> [Exercise instructions] Within the lines below, find those that hold the string "Instagram" and copy each one.

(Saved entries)
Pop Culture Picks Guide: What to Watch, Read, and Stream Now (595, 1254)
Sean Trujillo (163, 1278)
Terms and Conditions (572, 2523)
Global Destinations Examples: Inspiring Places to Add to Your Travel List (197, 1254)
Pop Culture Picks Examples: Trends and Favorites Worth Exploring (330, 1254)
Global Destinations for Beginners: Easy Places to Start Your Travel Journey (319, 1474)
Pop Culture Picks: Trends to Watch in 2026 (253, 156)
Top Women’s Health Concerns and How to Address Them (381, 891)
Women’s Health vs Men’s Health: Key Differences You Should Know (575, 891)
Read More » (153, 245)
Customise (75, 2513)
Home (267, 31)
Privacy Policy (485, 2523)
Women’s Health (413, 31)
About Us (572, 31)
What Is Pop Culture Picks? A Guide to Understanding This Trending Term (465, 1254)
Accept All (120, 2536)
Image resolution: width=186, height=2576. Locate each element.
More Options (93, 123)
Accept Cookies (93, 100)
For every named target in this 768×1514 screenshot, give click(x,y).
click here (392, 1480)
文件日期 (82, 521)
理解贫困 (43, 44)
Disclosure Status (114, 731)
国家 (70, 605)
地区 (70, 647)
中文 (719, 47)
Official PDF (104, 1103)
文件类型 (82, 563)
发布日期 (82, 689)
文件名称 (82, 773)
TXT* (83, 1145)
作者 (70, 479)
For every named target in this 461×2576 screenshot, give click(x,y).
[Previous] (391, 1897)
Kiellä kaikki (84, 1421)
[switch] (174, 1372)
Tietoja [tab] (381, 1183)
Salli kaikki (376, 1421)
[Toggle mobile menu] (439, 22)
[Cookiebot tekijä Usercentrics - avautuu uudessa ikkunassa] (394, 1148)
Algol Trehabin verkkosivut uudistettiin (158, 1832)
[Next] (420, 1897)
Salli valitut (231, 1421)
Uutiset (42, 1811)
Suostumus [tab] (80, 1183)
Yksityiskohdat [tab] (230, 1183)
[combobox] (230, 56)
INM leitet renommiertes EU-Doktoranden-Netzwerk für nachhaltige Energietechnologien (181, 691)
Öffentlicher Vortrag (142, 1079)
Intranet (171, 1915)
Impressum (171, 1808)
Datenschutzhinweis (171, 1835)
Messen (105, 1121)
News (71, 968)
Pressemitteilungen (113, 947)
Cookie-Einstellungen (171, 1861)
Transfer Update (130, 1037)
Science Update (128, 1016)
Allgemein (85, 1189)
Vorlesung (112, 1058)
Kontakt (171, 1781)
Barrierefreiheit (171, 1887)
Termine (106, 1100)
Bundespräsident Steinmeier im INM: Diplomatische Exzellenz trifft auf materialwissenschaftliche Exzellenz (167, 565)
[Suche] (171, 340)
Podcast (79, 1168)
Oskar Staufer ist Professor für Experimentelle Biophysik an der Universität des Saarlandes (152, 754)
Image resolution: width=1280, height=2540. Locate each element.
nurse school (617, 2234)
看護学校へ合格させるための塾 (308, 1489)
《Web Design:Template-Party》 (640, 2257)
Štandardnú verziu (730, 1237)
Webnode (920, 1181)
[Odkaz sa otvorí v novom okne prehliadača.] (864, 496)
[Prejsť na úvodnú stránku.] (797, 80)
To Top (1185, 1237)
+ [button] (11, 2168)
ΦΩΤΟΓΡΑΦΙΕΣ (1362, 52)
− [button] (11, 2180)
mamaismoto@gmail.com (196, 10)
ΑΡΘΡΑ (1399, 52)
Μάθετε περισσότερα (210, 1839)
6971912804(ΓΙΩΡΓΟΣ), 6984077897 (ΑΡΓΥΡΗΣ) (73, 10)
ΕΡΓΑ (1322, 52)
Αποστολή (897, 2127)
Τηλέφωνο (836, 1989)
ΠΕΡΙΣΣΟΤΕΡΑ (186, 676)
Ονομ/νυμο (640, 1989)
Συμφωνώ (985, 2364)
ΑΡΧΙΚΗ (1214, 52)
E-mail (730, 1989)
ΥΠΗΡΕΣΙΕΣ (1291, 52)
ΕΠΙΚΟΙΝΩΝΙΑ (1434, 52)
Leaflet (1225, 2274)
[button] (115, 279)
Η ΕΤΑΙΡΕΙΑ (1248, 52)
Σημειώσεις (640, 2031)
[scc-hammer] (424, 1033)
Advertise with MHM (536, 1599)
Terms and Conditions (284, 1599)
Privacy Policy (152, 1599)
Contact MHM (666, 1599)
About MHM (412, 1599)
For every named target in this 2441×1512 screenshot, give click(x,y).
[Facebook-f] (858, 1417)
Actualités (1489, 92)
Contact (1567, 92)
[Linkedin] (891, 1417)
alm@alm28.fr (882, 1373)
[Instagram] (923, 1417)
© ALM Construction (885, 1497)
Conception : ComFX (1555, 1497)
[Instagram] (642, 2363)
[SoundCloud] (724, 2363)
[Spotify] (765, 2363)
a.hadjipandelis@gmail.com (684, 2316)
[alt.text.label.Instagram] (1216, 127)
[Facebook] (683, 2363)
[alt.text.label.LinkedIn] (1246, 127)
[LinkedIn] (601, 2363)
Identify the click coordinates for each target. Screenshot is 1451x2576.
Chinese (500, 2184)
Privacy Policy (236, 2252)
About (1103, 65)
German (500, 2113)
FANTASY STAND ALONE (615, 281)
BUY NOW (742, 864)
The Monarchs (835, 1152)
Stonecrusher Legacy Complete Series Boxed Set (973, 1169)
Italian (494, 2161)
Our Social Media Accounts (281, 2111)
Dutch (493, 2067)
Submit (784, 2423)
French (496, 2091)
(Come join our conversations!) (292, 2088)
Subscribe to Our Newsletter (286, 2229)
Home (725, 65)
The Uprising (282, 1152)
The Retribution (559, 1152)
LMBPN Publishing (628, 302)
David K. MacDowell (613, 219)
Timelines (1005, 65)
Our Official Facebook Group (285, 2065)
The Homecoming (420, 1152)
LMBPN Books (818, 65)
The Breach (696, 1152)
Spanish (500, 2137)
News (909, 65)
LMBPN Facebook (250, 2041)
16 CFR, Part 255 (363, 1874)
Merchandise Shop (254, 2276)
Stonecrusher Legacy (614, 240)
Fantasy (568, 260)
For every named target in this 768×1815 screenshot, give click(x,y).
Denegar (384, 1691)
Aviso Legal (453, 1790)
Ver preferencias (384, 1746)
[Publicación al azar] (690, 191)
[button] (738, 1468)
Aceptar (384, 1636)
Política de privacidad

> [Result of the task]
[Instagram] (923, 1417)
[Instagram] (642, 2363)
[alt.text.label.Instagram] (1216, 127)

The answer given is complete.